Data listing: Begin

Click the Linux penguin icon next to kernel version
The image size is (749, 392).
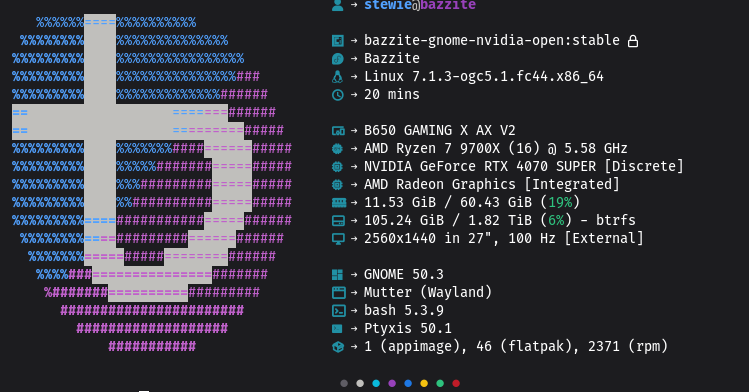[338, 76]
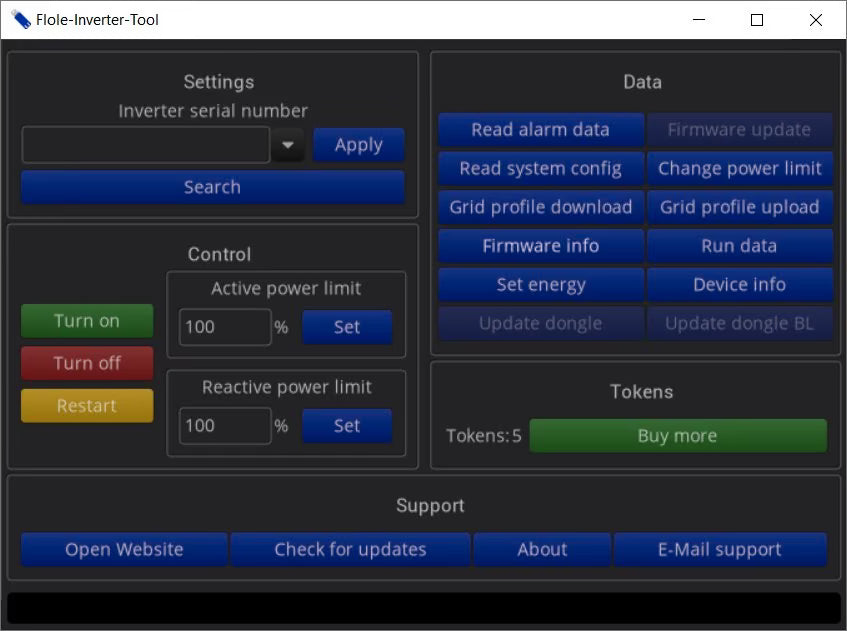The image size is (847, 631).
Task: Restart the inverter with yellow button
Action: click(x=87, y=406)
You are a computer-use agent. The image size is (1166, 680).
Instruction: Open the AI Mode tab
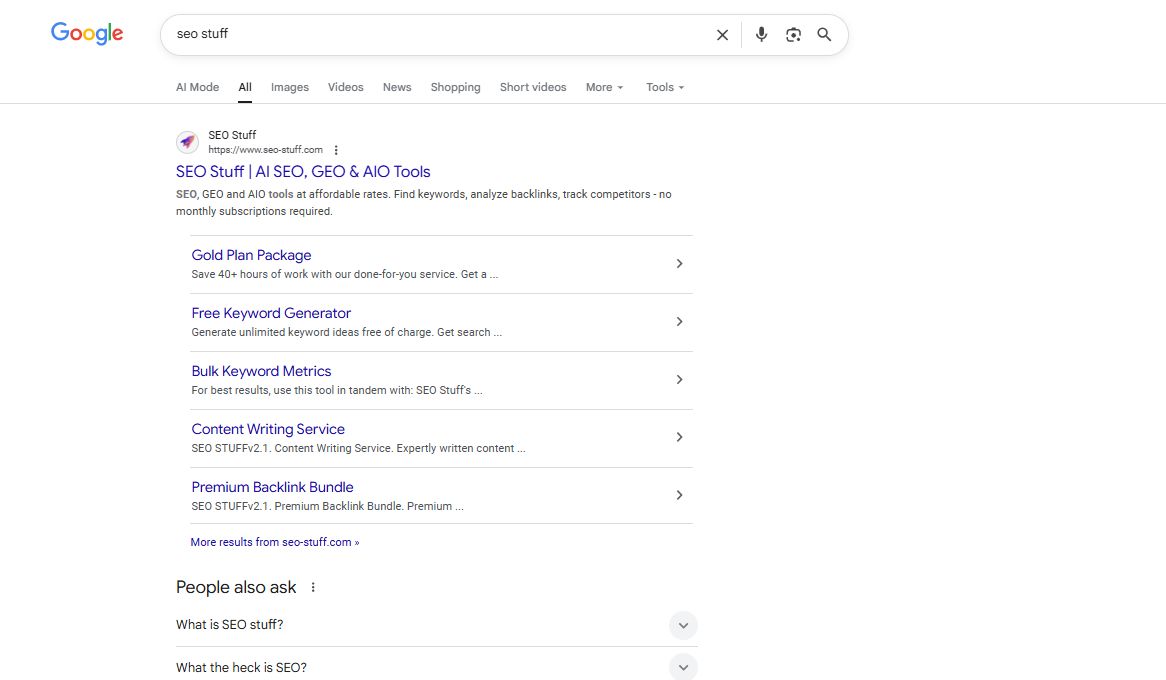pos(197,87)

Data listing: End

* [About this task] Once you find the line that contains "The image size is (749, 392).", reproduce it and every line after it through the end of the entries above, exactly as written, with no pictures.

* [Answer]
The image size is (749, 392).
[338, 76]
The image size is (847, 631).
Task: Restart the inverter with yellow button
Action: click(x=87, y=406)
You are a computer-use agent. The image size is (1166, 680).
Instruction: Open the AI Mode tab
pos(197,87)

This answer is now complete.